| PNHA MAI 1999 n°101 La guerre d'Algerie et les Juifs
 D' une manière générale, attachés à 
        l'héritage spirituel et moral de leurs ancêtres, les Juifs 
        d'Algérie veulent affirmer leur identité. Des notables, 
        des intellectuels et des enseignants s'élèvent contre la 
        discrimination de la colonisation française en Algérie; 
        ils combattent le racisme, préconisent et soutiennent les projets 
        de réforme. Ils luttent pour l'égalité des droits 
        de tous. Victimes eux-mêmes, au cours de leur longue histoire, de 
        discriminations religieuses et raciales, ils considèrent comme 
        leur devoir de lutter pour le maintien des droits fondamentaux de la personne 
        humaine. Hostiles à la violence, les Juifs d'Algérie appellent 
        à la paix et à la réconciliation. Un groupe se disant 
        libéral, constitué dans les années 50, autour du 
        professeur et philosophe Raymond Bénichou, oeuvre pour une meilleure 
        compréhension au sein de l'Union des croyants monothéistes. 
        Des enseignants de la FLN (Fédération de I'Education nationale) 
        reprennent ces idées et essaient de les transmettre à leurs 
        coreligionnaires ? En ce qui concerne l'organisation des pouvoirs publics 
        en Algérie, les Juifs, comme le reste de leurs concitoyens de France 
        et d'Algérie, prennent position de façon individuelle.

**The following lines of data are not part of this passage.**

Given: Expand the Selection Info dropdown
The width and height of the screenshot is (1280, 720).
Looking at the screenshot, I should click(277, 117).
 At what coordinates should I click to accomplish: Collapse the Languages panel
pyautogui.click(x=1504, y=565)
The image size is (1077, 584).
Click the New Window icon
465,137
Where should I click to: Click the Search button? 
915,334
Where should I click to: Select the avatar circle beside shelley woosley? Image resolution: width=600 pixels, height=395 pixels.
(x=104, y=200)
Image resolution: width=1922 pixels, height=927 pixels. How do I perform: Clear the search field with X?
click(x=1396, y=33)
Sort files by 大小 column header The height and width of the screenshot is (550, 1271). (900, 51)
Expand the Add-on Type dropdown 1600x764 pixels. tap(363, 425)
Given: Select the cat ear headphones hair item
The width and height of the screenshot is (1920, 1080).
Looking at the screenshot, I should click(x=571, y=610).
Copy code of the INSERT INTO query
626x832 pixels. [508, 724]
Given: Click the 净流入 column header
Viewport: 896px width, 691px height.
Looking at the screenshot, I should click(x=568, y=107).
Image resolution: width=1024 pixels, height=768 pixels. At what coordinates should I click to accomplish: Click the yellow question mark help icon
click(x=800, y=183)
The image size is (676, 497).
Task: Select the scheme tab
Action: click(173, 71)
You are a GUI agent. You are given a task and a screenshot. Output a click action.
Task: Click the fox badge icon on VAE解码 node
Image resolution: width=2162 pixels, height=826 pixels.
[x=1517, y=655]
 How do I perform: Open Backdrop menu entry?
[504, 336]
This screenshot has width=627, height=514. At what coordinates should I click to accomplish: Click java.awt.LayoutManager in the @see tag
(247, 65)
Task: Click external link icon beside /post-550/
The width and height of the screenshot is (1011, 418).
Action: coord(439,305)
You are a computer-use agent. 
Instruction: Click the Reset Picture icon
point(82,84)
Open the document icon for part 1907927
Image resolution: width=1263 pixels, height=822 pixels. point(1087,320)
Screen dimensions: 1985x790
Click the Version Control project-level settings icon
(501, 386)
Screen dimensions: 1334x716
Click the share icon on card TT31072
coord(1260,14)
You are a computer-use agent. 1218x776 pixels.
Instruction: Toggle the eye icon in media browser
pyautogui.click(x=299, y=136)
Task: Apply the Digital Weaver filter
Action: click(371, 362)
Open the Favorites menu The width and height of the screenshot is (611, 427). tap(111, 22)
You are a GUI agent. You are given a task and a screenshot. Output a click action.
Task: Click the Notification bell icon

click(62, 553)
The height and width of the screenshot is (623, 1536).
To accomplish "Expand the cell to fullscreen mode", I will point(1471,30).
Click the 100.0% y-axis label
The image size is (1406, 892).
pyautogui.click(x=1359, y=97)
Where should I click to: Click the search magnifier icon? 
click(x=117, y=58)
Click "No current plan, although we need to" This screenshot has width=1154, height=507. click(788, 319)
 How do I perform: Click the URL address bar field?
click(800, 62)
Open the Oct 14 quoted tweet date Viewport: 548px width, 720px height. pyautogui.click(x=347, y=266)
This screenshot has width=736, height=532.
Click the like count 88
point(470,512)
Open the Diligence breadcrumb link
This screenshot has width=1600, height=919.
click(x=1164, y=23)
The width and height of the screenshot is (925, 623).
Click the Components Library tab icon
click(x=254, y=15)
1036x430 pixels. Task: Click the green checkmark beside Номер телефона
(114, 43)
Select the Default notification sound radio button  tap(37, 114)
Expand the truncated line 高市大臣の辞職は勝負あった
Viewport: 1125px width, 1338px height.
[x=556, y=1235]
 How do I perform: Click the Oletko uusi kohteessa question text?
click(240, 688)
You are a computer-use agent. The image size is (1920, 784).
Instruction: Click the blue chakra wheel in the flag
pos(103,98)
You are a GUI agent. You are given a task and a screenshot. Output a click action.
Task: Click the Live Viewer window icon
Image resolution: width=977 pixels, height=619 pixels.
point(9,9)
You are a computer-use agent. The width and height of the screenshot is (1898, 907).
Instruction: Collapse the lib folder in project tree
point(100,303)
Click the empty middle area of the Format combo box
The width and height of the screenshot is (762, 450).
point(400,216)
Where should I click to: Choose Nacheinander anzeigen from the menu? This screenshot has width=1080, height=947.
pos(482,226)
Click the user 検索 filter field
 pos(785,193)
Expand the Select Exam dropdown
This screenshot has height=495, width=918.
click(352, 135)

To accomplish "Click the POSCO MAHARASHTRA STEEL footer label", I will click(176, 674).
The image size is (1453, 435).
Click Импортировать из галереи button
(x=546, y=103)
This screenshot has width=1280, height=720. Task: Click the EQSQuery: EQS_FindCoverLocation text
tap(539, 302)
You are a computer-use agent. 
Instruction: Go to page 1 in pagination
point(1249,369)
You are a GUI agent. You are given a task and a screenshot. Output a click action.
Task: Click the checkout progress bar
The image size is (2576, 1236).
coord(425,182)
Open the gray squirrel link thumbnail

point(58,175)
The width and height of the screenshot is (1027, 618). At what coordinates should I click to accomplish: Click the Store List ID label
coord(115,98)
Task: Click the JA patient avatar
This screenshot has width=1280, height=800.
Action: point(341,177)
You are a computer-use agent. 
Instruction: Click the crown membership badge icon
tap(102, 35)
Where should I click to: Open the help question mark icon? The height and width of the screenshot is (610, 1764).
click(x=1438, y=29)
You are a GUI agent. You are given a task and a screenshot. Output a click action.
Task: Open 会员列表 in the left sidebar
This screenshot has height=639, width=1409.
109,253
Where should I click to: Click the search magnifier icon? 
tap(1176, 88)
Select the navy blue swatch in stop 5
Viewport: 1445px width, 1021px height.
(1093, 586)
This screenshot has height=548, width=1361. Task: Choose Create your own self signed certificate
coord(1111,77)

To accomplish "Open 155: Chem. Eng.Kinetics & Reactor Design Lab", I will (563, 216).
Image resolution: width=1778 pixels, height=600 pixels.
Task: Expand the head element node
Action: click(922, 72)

 Certains prennent parti délibérément pour le maintien 
        de la présence française dans ce pays, sous la forme d'une 
        intégration totale de l'Algérie à la France. D'autres, 
        aussi bien dans la presse française de gauche qu'en Algérie, 
        Maroc oui en Tunisie, appuient les revendications d'indépendance 
        de 'Algérie. Cependant, quelle que soit l'opinion professée, 
        elle l'est toujours à titre personnel. comme pour tout citoyen 
        de métropole ou des départements d'Algérie. Quant 
        aux organisations juives, elles considèrent qu'elles n'ont pas 
        à dicter une politique définie ce serait contraire à 
        leur mission et à l'idée qu'elles se font de la liberté 
        de chacun. En juin 1956, à l'issue de l'assemblée générale 
        de la FCIA, une déclaration commune de la Fédération 
        des communautés et du CJAES est diffusée. Elle demande " 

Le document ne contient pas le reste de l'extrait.